The winner of the first-ever Tony Award for Best Musical in 1949, Kiss Me, Kate finds Porter at his best, featuring well-known songs like “Too Darn Hot” and “So In Love.” And while the plot is alive with onstage romance, backstage passion, and a hilarious dash of Shakespeare’s The Taming of the Shrew, moments in the show are still—and maybe a little uncomfortably—rooted in the era in which the show was written.
That’s where Tony-nominated composer-lyricist Amanda Green (Hands on a Hardbody) steps in. The daughter of celebrated playwright and lyricist Adolph Green, Roundabout invited Green to work on additional lyrics for the 2015 Broadway revival of her father’s musical On the Twentieth Century.
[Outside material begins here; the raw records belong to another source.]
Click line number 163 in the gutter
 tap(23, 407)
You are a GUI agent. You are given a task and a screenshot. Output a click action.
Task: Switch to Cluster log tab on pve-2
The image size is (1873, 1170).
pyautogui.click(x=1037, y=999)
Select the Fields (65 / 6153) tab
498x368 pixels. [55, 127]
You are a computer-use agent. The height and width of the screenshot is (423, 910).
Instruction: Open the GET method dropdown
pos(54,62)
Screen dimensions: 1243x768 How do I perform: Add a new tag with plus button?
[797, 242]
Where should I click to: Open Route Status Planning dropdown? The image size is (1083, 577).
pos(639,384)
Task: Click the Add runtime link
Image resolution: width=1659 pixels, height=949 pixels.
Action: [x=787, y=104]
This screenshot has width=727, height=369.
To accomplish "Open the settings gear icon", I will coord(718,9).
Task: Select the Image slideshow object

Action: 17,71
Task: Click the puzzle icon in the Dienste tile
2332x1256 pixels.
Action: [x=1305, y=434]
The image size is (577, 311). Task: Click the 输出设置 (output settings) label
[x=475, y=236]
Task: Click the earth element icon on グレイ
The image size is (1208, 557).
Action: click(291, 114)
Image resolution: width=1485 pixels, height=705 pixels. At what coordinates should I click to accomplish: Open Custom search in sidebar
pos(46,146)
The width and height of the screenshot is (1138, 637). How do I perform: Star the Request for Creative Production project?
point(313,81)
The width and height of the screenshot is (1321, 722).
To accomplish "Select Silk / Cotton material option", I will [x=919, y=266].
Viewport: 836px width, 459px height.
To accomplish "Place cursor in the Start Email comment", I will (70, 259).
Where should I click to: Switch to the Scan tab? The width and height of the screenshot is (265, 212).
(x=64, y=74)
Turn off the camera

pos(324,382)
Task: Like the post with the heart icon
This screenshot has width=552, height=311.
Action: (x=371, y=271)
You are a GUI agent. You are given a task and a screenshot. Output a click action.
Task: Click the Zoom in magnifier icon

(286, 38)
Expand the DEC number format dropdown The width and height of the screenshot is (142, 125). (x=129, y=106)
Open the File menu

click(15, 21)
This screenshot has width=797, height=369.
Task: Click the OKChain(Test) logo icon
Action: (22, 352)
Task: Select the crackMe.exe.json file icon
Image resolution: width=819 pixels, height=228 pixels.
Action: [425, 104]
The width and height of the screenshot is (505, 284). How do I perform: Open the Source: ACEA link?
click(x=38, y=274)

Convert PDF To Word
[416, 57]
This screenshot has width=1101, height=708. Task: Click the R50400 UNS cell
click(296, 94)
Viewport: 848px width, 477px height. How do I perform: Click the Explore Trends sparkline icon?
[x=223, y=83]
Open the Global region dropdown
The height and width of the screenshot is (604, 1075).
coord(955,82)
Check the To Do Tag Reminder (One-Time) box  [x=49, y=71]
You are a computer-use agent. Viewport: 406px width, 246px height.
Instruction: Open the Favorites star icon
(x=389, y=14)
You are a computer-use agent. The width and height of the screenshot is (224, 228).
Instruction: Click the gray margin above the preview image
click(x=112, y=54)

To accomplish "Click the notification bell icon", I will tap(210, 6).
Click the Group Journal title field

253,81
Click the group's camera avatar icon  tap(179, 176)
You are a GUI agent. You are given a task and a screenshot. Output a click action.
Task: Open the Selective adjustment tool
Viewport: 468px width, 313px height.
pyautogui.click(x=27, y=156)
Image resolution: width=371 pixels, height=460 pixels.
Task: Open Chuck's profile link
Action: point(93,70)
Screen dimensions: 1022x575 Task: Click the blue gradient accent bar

Now, she’s back with the company—and director Scott Ellis and choreographer Warren Carlyle—doing the same with Kate, performing what she calls “the delicate surgery” of making the show more accessible for today’s audiences as previews begin February 14.
“The prism that we look through at relationships between men and women is different than the time it was written,” explains Green. “I’m not re-inventing the wheel with Kiss Me, Kate…but we felt that it was our responsibility to see if there were changes we could make.”
Including the power dynamic between the show’s two leading players, O’Hara’s Lilli and Will Chase’s Fred. Here, Green is making slight tweaks to the material. “You can’t erase it or pretend that 1949 is 2019, but there are things that you can adjust to make her more of an equal,” says Green. “It’s a glorious score and a really fun show. … The whole is bigger than those [moments] that can be adjusted.”
It’s also an opportunity to introduce the musical to a new generation of theatre lovers. “The only way to have them identify and invest in the show is to see something familiar,” says O’Hara. “We have to have these characters feel current.”
For Green, who relishes the challenges of working in this way, the task is akin to “solving a puzzle.” And the rewards are plentiful. “With these tweaks,” she says, “a nine-year-old girl seeing Kiss Me, Kate can be empowered by it.”